[Schriftliche Aufgabe 1] Prüfe anhand des Textes über die Erzählerstimme, ob die folgenden Aussagen zutreffen, und antworte jeweils mit Ja oder Nein sowie den entscheidenden Worten des Textes als wörtlichem Zitat: (a) Der Erzähler ist mit dem Autor gleichzusetzen. (b) Ein intern fokalisierter Erzähler der dritten Person wird auch „personaler“ Erzähler genannt. (c) Die Charaktere können ganz bewusst lügen.

[Extrahierter Text]
Jede Geschichte – vorausgesetzt, es handelt sich um einen Prosatext – hat eine Erzählerstimme. Hat man erst einmal angefangen, eine Geschichte niederzuschreiben, gesellt sie sich ganz natürlich unter die Figuren und nimmt ihren vorbestimmten Platz in der erzählten Welt ein. Der Erzähler ist dabei nicht mit dem Autor zu verwechseln, es sei denn, ihr schreibt eine Autobiografie, aber selbst da ist es nicht immer eindeutig. Viel eher kann man sich den Erzähler als einen weiteren, unsichtbaren Charakter innerhalb der Geschichte vorstellen, der mehr oder weniger mit existierenden Charakteren verschmolzen sein kann.

Kurz gesagt muss man folgende Unterscheidungen treffen:

• Perspektive: 1. Person (ich) oder 3. Person (er, sie, es)
• Fokalisierung: Intern (= Charakter) oder extern (außenstehend)
• Allwissend oder nicht
• Zuverlässig oder unzuverlässig

Bei meinen Geschichten handelt es sich dabei zum Beispiel um einen intern fokalisierten Erzähler der dritten Person (auch „personaler“ Erzähler genannt). Das bedeutet, die Geschichte wird aus dem Blickwinkel einer ihrer Figuren erzählt. Man erfährt viel über die Motivation und Gedanken der erzählenden Figur. Die Gedanken und Beweggründe anderer Charaktere, oder die Zusammenhänge des großen Ganzen, bleiben aber Spekulationen. Das bedeutet in diesem Fall auch, dass man als Leser nicht immer für bare Münze nehmen sollte, was einem ein solcher Erzähler erzählt. Es gibt immer Dinge, die die Charaktere nicht wissen. Sie können sich irren, oder auch ganz bewusst lügen – also unzuverlässig sein. Werft einen Blick in den Beitrag zur Waldhexe Saphira, sie ist ein gutes Beispiel dafür, woran man einen unzuverlässigen Erzähler erkennt.

[Schriftliche Aufgabe 2] Bearbeite den Abschnitt der Auflistung von der Zeile mit „Activate the Rotate tool“ bis zum Ende der Auflistung, indem du „Instruction“ durch „Task“ ersetzt. Gib nur diesen Abschnitt wieder und lass alles andere unverändert.

[Bereitgestelltes Material]

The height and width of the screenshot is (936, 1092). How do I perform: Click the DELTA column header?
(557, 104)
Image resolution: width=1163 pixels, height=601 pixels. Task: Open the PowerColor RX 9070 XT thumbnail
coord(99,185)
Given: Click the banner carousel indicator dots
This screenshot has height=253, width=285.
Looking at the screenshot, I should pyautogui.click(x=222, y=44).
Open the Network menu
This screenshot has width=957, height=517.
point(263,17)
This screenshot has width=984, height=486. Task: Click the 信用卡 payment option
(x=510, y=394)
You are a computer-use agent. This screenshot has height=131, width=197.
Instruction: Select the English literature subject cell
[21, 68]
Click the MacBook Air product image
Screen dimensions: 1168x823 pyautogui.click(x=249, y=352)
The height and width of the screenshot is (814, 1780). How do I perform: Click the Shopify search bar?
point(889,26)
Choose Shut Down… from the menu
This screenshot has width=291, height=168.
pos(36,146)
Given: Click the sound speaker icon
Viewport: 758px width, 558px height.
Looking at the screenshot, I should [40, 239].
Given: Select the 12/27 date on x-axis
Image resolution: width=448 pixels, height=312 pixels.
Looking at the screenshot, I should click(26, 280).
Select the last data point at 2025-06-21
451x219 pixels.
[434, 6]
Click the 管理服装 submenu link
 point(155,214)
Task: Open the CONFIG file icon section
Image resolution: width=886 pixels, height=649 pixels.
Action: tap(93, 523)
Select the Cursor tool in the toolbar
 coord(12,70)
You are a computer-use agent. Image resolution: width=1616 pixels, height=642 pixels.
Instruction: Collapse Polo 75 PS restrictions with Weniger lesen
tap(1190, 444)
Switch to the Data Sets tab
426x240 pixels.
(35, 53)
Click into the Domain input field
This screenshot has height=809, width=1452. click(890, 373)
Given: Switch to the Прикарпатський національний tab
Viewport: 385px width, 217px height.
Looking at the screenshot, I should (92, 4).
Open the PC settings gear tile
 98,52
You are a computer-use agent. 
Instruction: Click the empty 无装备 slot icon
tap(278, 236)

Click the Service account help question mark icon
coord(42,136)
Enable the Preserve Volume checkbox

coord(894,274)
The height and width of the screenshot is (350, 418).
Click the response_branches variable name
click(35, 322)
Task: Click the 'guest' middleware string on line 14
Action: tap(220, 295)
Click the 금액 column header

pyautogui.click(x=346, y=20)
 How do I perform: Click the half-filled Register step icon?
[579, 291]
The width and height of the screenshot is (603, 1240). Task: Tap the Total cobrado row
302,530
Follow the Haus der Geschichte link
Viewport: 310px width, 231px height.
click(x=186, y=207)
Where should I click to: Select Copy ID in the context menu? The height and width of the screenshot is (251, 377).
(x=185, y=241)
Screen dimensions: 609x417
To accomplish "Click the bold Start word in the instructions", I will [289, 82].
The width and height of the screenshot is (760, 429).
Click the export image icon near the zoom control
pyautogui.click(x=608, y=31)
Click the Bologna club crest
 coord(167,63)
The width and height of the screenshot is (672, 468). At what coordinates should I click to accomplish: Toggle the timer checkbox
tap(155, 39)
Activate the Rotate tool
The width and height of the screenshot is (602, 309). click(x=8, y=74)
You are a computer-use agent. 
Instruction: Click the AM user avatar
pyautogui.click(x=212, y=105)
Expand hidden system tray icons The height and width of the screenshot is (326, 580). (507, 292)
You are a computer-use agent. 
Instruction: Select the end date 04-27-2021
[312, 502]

[Schriftliche Lösung 1]
(a) Nein: „Der Erzähler ist dabei nicht mit dem Autor zu verwechseln“
(b) Ja: „einen intern fokalisierten Erzähler der dritten Person (auch „personaler“ Erzähler genannt)“
(c) Ja: „Sie können sich irren, oder auch ganz bewusst lügen“

[Schriftliche Lösung 2]
Activate the Rotate tool
The width and height of the screenshot is (602, 309). click(x=8, y=74)
You are a computer-use agent. 
Task: Click the AM user avatar
pyautogui.click(x=212, y=105)
Expand hidden system tray icons The height and width of the screenshot is (326, 580). (507, 292)
You are a computer-use agent. 
Task: Select the end date 04-27-2021
[312, 502]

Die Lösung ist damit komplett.